▶ PASSAGE
Start of Block

State Department Issues Public Charge Regulation to Align with DHS Rule
The State Department will apply a new standard to determine whether visa applicants are likely to become a public charge under a regulation set for publication tomorrow and scheduled to take effect October 15, 2019. The new rule largely mirrors the recent Department of Homeland Security (DHS) public charge rule, also scheduled to take effect on October 15 amid multiple legal challenges. The State Department will accept public comments on its regulation for 30 days after publication.
What it means
Under its new rule, the State Department will review the personal circumstances of both nonimmigrant and immigrant visa applicants under a “totality of circumstances” test, including consideration of a foreign national’s age, household size, income, financial assets and liabilities, receipt of certain public benefits, health, education and skills, and prospective immigration status.
Only visa applicants subject to the public charge ground of inadmissibility will be subject to the new rule.
Both the DHS and State Department new rules broaden agency authority to determine whether certain foreign nationals will become a public charge of the United States. The State Department rule adopts DHS’s revised definition of public charge – someone who is deemed likely to use a defined set of cash and non-cash of public benefits for more than 12 months in a 36-month period. The State Department also adopts the exact list of public benefits enumerated in the DHS rule, and will only consider use of benefits on or after October 15 unless the benefit was already counted under existing public charge analysis (generally, cash assistance for income maintenance and benefits for long-term institutionalization).
This new public charge review of visa applicants is distinct from President Trump’s recent Presidential Proclamation which suspends the issuance of immigrant visas to certain foreign nationals who cannot demonstrate that they will obtain health insurance or otherwise pay for their health care expenses in the United States.
What’s next for nonimmigrant and immigrant visa applicants
Starting October 15, visa applicants may be subject to extra questioning or requests for additional information at their consular visa interviews. This may include inquiries about medical conditions, health insurance, and financial assets and liabilities, among other factors deemed relevant to the public charge inquiry. In commentary to the rule, the State Department notes that consular officers should take into account the different purposes and intended durations of stay for different types of visa applicants when making their assessment; for example, an applicant for a B-1/B-2 visitor visa will be reviewed differently from an applicant for an immigrant visa.
The agency may also issue updated or new visa application forms in the near future to collect the additional information and documentation cited under the new rule. In order to implement its version of the rule, DHS recently issued a lengthy new form, the I-944, Declaration of Self-Sufficiency. The State Department has publicly stated it is considering issuing its own form in connection with their regulation.

End of Block

▶ DATA EXTRACT
Start of Block

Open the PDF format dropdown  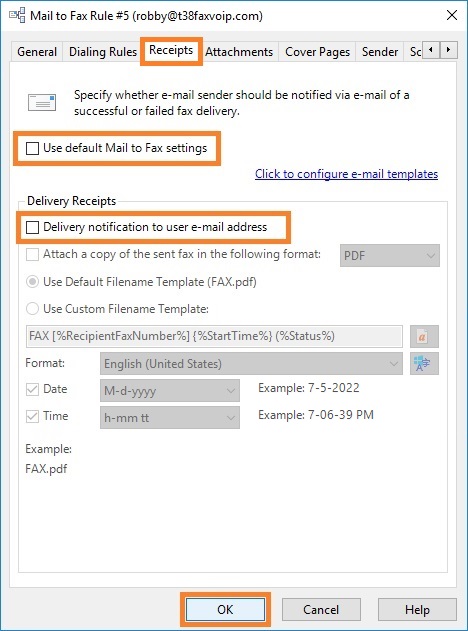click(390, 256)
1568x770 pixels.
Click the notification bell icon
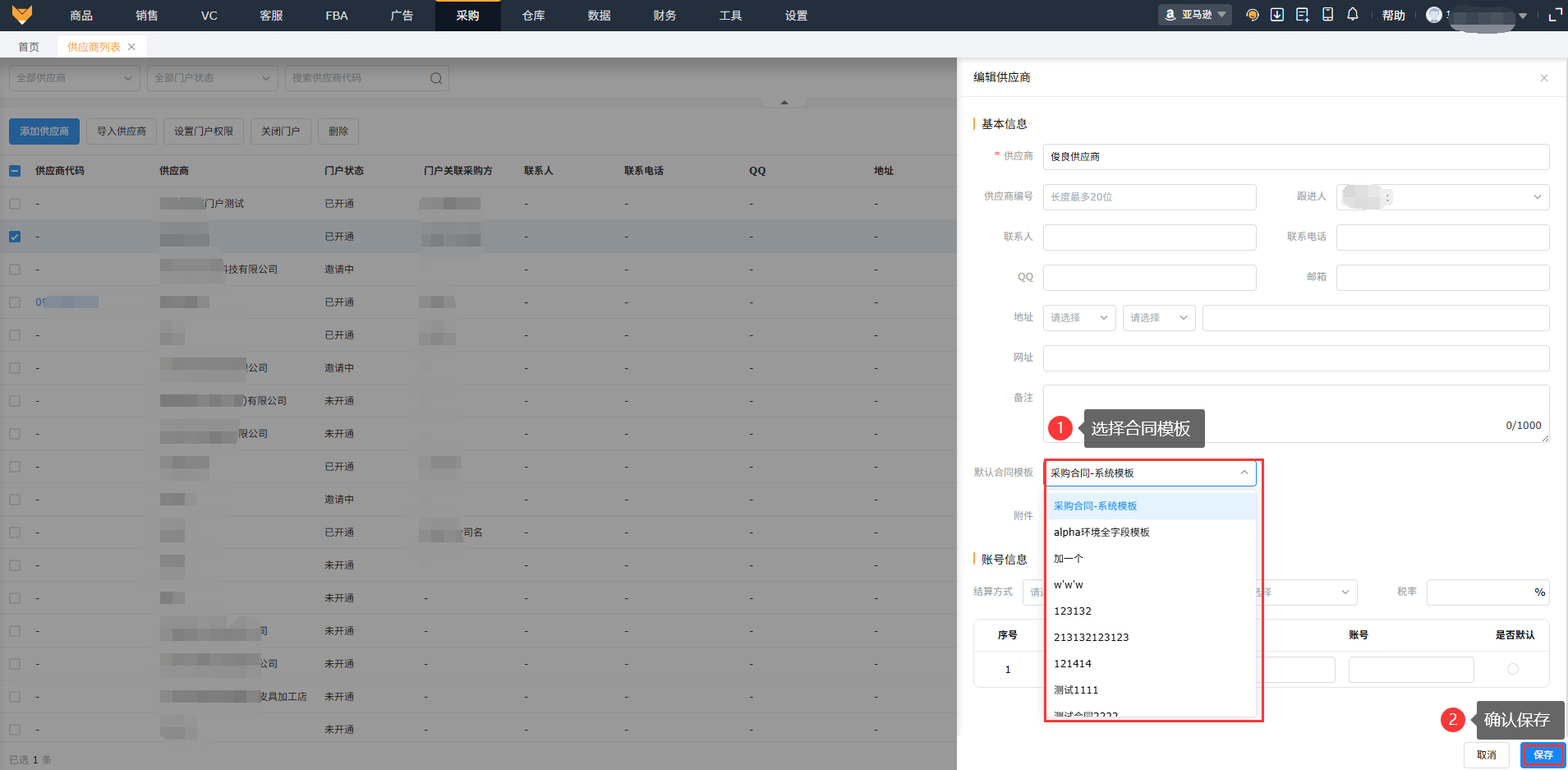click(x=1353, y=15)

End of Block

▶ DIRECTIONS
**A)** Update the public charge article starting with "Both the DHS" and going on through "for long-term institutionalization).", with "12 months" changed to "6 months".
**B)** According to the public charge article, for how long after publication will the State Department accept public comments on its regulation?
Rely on the public charge article alone.

▶ YOUR RESPONSES
**A)**
Both the DHS and State Department new rules broaden agency authority to determine whether certain foreign nationals will become a public charge of the United States. The State Department rule adopts DHS’s revised definition of public charge – someone who is deemed likely to use a defined set of cash and non-cash of public benefits for more than 6 months in a 36-month period. The State Department also adopts the exact list of public benefits enumerated in the DHS rule, and will only consider use of benefits on or after October 15 unless the benefit was already counted under existing public charge analysis (generally, cash assistance for income maintenance and benefits for long-term institutionalization).

**B)** 30 days